(Saved entries)
_ _ _ _ _
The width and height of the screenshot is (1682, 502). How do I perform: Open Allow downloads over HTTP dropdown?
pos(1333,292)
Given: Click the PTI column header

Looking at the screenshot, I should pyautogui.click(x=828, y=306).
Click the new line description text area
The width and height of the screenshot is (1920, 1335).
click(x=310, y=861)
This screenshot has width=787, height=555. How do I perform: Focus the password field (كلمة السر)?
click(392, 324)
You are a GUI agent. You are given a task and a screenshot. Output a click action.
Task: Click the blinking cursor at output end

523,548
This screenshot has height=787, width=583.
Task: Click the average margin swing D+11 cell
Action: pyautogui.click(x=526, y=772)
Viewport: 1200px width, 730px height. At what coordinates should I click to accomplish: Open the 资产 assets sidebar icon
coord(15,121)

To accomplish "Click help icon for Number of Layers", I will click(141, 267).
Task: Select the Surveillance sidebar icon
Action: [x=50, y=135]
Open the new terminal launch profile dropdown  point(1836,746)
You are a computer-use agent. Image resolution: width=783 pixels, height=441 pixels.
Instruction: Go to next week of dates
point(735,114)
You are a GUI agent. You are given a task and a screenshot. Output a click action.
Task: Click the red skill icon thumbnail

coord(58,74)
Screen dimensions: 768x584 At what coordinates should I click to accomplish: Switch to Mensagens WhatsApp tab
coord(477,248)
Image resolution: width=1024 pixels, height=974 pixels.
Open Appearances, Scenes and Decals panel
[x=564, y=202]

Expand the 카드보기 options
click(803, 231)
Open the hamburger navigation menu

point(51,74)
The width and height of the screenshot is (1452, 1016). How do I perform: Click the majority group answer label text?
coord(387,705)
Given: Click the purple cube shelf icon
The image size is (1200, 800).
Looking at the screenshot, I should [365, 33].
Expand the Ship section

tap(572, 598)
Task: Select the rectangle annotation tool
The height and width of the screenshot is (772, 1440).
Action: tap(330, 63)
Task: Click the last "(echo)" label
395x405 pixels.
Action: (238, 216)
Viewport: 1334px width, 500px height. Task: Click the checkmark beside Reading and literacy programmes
_ _ _ _ _
Between the first line of the entries above and the line with "You are a computer-use", both included, copy every line exactly and nothing outside that range.

● **Response to this exercise**:
The width and height of the screenshot is (1682, 502). How do I perform: Open Allow downloads over HTTP dropdown?
pos(1333,292)
Given: Click the PTI column header

Looking at the screenshot, I should pyautogui.click(x=828, y=306).
Click the new line description text area
The width and height of the screenshot is (1920, 1335).
click(x=310, y=861)
This screenshot has width=787, height=555. How do I perform: Focus the password field (كلمة السر)?
click(392, 324)
You are a GUI agent. You are given a task and a screenshot. Output a click action.
Task: Click the blinking cursor at output end

523,548
This screenshot has height=787, width=583.
Task: Click the average margin swing D+11 cell
Action: pyautogui.click(x=526, y=772)
Viewport: 1200px width, 730px height. At what coordinates should I click to accomplish: Open the 资产 assets sidebar icon
coord(15,121)

To accomplish "Click help icon for Number of Layers", I will click(141, 267).
Task: Select the Surveillance sidebar icon
Action: [x=50, y=135]
Open the new terminal launch profile dropdown  point(1836,746)
You are a computer-use agent. Image resolution: width=783 pixels, height=441 pixels.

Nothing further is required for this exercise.